Instantly, Mother's petition for special relief alleged that: 1) Grandmother secured bail for Father and his brother after the Commonwealth charged them with sex offenses; 2) Father and his brother were residing with Grandmother; and 3) Father and his brother's presence in Grandmother's home forced Child out of his normal bedroom. Based upon these allegations, the court provided the following justification for its decision to grant Mother's petition:

Mother's emergency petition for special relief raised safety concerns for the child in Grandmother's home. The child's Father and Uncle (Grandmother's sons) were facing charges of various sex and drug crimes and due to Grandmother posting bail for them, they both were residing in the same home as the child. Both individuals were scheduled to enter guilty pleas on or about July 30, 2021. Father has a lengthy criminal record involving controlled substances. Additionally, the child no longer had his own bed to sleep in, due to being displaced from his room by his Uncle and the living room couch by his Father. The court expedited scheduling the matter and the parties appeared for a Conference within seventeen (17) days.
(Trial Court Opinion at 7).

Our review of the record confirms that competent evidence of safety concerns justified the court's decision to disrupt the existing custody arrangement.
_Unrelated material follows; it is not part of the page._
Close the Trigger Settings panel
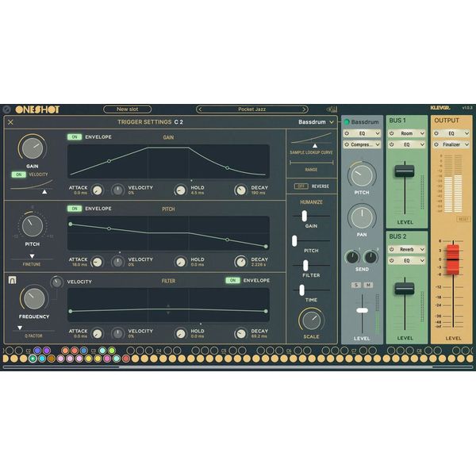This screenshot has height=476, width=476. point(10,122)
See S.J.S., supra. We acknowledge that Grandmother's counsel subsequently informed the court that Father had moved out of Grandmother's house by the time of the custody conference. (See N.T. Conference, 8/23/21, at 6). Nevertheless, the court acted on this new information by modifying its prior order to give Grandmother extended periods of partial physical custody. (See id. at 12-13). Moreover, the court recognized that its interim order

is just a temporary order to get us to the hearing. And I'll certainly have an open mind. I understand that both parties wish to essentially have primary custody, so I understand that. And this temporary order doesn't really give either party a leg up. It's just to get us to the hearing.
(Id. at 14). While several delays plagued this case after the custody conference, we cannot say that the court ran afoul of Rule 1915.13 where it intended to make a temporary modification of custody to preserve Child's well- being while the parties prepared for the custody trial. See J.M., supra. Accordingly, Grandmother is not entitled to relief on her first claim.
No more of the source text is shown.